▸ **EXERCISE AIM**
Find "آزادی (246, 2278)" and "دیکتاتوری (244, 2258)" in the records below. Copy the lines holding them and every line between, exactly, and no others.

▸ **Entries taken from a collection**
■ ■ ■

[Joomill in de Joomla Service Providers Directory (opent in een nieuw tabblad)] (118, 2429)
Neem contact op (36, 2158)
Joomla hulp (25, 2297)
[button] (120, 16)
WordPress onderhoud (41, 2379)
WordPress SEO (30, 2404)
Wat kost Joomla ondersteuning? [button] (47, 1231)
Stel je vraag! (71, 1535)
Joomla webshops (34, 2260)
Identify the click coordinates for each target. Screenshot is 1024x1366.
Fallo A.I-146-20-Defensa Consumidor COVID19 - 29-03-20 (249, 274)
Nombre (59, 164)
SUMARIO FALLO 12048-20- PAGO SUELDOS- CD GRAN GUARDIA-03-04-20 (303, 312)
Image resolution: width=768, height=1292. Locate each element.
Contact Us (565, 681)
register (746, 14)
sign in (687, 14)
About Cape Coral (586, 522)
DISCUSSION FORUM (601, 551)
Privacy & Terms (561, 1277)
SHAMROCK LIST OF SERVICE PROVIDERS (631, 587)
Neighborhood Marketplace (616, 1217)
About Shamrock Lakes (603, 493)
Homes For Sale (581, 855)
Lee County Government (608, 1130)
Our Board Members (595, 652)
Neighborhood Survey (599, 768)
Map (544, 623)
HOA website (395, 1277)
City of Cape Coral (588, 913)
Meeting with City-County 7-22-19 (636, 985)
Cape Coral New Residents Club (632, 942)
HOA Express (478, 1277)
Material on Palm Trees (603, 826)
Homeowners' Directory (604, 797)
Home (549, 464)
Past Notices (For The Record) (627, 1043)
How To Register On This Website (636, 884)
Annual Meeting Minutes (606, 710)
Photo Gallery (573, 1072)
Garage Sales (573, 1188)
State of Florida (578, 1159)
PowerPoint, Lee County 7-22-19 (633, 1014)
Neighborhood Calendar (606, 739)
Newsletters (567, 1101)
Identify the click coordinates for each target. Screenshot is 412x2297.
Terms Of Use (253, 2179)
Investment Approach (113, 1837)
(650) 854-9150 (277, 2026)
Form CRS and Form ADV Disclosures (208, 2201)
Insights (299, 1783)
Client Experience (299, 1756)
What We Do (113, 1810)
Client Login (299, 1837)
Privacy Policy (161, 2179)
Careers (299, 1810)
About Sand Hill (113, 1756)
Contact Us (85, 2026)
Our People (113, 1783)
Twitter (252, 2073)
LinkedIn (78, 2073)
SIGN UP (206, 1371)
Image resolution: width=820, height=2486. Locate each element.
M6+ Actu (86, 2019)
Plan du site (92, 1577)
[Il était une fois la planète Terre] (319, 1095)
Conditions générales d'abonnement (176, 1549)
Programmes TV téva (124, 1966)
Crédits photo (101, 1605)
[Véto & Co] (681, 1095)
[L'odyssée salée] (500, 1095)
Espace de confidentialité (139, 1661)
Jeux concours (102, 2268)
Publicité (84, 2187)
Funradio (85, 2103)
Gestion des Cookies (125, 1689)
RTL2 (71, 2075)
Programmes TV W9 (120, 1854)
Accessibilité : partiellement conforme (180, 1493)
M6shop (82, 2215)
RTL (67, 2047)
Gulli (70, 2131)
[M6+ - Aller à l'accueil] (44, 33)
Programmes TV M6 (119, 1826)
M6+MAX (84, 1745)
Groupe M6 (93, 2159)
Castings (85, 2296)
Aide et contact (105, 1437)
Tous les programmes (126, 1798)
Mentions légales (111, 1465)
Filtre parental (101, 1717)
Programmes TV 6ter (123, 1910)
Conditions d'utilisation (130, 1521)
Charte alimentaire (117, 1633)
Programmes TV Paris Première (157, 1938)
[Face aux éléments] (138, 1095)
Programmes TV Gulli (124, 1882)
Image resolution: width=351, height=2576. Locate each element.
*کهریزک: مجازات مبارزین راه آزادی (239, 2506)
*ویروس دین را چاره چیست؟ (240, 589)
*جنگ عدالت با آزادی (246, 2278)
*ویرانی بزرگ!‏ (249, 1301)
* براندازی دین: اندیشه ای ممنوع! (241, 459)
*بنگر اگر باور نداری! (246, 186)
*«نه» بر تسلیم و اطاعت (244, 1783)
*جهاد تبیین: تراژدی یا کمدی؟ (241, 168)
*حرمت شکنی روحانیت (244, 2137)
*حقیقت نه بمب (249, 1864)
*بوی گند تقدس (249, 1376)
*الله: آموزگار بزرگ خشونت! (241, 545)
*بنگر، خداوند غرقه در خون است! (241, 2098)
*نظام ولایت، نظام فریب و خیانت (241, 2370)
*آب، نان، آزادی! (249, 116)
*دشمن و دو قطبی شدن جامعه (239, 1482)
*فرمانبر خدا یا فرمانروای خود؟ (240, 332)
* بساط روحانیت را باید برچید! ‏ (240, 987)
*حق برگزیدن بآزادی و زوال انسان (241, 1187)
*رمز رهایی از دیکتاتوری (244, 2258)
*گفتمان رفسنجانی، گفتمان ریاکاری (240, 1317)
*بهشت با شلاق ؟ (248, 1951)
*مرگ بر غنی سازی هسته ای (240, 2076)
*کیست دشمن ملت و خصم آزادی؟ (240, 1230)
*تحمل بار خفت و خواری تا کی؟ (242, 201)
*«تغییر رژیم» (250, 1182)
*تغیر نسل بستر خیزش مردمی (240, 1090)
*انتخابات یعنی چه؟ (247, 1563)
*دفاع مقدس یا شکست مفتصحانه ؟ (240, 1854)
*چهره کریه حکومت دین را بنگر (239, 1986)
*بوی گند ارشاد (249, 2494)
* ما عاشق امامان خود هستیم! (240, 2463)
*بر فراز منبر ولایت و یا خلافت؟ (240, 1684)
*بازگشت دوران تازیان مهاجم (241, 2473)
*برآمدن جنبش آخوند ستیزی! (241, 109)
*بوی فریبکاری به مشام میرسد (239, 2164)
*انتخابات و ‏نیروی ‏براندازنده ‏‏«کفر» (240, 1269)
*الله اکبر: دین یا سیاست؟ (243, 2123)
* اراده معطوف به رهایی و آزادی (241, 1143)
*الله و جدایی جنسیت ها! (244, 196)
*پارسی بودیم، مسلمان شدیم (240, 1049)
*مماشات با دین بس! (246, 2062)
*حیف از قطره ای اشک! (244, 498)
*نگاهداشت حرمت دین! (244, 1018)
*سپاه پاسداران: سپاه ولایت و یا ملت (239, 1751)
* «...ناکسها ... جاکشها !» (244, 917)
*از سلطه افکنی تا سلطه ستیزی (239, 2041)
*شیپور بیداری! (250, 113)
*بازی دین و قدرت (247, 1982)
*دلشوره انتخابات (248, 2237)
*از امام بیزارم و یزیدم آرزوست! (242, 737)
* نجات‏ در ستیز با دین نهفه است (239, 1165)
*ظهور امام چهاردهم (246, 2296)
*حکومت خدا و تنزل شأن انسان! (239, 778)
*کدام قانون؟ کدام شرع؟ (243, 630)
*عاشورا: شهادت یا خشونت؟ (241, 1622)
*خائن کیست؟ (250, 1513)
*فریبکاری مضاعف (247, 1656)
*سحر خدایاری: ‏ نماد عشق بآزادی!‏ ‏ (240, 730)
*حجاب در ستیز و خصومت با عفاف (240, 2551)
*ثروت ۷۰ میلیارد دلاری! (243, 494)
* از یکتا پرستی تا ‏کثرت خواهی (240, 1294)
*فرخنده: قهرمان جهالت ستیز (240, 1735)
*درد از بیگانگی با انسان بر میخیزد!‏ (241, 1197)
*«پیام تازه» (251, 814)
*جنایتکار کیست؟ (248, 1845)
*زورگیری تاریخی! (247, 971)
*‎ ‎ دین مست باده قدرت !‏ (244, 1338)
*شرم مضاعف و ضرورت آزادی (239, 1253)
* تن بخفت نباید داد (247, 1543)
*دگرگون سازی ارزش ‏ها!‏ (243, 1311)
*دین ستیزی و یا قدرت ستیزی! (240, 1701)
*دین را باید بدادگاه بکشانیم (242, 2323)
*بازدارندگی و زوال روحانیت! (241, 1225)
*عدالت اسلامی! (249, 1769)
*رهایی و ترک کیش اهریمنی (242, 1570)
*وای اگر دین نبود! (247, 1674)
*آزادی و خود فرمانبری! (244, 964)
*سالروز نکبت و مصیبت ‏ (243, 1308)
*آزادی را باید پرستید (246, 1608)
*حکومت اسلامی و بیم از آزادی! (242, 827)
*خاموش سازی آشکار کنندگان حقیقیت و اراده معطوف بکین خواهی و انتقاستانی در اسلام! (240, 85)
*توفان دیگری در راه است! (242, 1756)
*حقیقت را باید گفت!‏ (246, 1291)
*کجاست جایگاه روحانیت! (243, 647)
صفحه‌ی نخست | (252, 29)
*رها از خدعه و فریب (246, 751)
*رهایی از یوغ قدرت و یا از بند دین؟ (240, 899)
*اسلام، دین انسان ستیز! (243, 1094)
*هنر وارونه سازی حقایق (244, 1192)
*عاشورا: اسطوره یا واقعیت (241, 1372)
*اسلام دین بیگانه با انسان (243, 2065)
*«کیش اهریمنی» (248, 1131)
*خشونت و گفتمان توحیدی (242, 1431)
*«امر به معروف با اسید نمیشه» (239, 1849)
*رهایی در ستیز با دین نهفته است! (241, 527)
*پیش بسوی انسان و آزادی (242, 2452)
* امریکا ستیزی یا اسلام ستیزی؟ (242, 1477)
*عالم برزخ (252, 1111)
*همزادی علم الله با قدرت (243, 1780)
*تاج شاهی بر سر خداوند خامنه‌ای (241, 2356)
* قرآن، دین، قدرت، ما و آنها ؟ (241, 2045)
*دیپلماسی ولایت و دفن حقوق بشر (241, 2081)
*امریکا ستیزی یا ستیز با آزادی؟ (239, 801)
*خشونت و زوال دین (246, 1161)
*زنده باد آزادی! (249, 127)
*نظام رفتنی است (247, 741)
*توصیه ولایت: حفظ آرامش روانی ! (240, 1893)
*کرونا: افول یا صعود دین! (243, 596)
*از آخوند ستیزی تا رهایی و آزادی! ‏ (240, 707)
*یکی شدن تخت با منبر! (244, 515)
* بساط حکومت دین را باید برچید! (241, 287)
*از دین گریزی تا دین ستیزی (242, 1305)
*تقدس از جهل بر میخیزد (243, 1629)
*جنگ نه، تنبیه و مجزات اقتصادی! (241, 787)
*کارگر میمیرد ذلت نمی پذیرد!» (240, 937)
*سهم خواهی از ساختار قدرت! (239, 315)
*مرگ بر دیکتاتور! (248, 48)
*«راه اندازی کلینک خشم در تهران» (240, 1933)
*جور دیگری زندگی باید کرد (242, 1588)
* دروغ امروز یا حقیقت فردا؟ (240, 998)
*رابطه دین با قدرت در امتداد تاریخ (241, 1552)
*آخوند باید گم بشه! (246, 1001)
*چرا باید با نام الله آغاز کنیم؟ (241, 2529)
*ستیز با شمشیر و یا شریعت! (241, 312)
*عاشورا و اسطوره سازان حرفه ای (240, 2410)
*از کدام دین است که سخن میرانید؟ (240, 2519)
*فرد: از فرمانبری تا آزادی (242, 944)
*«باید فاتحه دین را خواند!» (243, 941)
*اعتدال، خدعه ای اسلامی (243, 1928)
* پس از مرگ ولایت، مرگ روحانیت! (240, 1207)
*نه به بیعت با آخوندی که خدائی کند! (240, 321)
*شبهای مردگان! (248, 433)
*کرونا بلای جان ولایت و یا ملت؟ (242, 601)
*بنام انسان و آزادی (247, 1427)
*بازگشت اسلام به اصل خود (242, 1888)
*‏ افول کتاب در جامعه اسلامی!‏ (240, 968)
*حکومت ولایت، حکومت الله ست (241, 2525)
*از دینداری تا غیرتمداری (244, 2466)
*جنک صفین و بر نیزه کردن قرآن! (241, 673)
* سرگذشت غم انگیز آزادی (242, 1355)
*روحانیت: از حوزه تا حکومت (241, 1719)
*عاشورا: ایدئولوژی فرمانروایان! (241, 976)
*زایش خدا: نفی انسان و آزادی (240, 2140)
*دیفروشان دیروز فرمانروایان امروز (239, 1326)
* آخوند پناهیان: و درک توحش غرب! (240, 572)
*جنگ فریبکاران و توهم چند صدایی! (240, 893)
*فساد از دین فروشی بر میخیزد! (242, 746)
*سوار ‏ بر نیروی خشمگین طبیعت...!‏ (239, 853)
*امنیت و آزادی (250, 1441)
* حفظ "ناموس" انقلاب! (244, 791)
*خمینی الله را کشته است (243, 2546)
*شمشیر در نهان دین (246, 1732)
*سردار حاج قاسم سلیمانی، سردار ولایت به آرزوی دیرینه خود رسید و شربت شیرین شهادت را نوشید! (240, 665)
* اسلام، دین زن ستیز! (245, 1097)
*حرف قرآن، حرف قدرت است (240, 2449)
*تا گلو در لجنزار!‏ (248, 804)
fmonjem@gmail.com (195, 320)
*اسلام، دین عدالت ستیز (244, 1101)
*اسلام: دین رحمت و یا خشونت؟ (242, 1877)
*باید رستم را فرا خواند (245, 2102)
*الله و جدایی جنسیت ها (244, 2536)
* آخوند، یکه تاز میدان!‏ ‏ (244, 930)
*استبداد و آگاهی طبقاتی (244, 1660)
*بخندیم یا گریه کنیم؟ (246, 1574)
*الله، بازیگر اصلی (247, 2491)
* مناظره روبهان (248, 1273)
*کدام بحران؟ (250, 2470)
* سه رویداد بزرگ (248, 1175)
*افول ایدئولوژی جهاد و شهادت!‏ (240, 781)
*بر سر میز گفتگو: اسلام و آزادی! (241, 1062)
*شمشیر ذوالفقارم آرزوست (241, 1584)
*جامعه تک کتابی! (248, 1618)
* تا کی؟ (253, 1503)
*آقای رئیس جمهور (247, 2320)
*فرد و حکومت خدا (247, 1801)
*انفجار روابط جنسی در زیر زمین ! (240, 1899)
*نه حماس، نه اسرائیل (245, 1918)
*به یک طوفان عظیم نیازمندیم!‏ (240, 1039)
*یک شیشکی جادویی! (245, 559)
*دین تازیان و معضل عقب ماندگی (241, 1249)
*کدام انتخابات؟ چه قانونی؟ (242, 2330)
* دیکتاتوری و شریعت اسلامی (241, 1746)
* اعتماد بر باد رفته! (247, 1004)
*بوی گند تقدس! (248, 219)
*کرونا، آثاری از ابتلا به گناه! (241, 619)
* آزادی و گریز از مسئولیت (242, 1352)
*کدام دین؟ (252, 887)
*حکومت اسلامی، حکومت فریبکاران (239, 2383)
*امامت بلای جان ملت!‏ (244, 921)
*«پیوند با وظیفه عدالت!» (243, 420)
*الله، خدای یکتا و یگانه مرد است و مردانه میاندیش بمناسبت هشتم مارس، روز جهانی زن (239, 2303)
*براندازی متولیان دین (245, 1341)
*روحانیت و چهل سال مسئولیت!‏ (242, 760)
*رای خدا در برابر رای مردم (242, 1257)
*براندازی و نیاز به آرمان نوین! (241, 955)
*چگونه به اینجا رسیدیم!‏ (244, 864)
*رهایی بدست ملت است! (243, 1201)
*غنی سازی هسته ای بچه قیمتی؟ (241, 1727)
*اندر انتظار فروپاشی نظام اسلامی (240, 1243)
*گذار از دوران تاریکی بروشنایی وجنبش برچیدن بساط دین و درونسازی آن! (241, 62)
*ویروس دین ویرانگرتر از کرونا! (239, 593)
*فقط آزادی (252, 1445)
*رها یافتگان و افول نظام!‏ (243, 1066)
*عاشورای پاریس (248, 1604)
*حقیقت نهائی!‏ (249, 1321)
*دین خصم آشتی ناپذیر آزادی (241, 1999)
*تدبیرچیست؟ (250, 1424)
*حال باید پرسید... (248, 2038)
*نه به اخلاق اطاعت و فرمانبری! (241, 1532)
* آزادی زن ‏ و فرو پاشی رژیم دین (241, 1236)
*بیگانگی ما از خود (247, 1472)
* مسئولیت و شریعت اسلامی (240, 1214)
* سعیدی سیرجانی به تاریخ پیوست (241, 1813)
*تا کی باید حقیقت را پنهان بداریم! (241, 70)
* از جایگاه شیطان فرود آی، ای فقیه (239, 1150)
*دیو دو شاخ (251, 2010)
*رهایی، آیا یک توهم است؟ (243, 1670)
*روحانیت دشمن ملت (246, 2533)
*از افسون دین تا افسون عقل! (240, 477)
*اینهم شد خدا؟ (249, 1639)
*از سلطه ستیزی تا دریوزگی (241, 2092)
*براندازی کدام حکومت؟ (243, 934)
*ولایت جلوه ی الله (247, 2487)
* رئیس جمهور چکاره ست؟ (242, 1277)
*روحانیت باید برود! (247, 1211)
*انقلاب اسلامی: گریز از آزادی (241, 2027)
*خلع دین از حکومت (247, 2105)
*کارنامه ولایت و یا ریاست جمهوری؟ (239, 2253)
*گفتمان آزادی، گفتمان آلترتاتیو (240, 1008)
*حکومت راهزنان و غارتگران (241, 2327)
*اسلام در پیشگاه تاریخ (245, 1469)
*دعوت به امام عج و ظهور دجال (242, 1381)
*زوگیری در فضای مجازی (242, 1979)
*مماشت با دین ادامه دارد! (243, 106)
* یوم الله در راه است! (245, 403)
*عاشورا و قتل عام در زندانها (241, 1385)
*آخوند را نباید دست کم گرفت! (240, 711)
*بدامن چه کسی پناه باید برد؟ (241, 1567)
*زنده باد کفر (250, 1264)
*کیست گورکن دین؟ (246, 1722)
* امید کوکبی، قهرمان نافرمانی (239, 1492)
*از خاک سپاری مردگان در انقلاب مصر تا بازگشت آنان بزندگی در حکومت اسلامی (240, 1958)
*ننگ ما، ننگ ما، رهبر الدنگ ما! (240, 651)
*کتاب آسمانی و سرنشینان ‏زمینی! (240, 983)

■ ■ ■

▸ **WRITTEN ANSWER**
*جنگ عدالت با آزادی (246, 2278)
*ویرانی بزرگ!‏ (249, 1301)
* براندازی دین: اندیشه ای ممنوع! (241, 459)
*بنگر اگر باور نداری! (246, 186)
*«نه» بر تسلیم و اطاعت (244, 1783)
*جهاد تبیین: تراژدی یا کمدی؟ (241, 168)
*حرمت شکنی روحانیت (244, 2137)
*حقیقت نه بمب (249, 1864)
*بوی گند تقدس (249, 1376)
*الله: آموزگار بزرگ خشونت! (241, 545)
*بنگر، خداوند غرقه در خون است! (241, 2098)
*نظام ولایت، نظام فریب و خیانت (241, 2370)
*آب، نان، آزادی! (249, 116)
*دشمن و دو قطبی شدن جامعه (239, 1482)
*فرمانبر خدا یا فرمانروای خود؟ (240, 332)
* بساط روحانیت را باید برچید! ‏ (240, 987)
*حق برگزیدن بآزادی و زوال انسان (241, 1187)
*رمز رهایی از دیکتاتوری (244, 2258)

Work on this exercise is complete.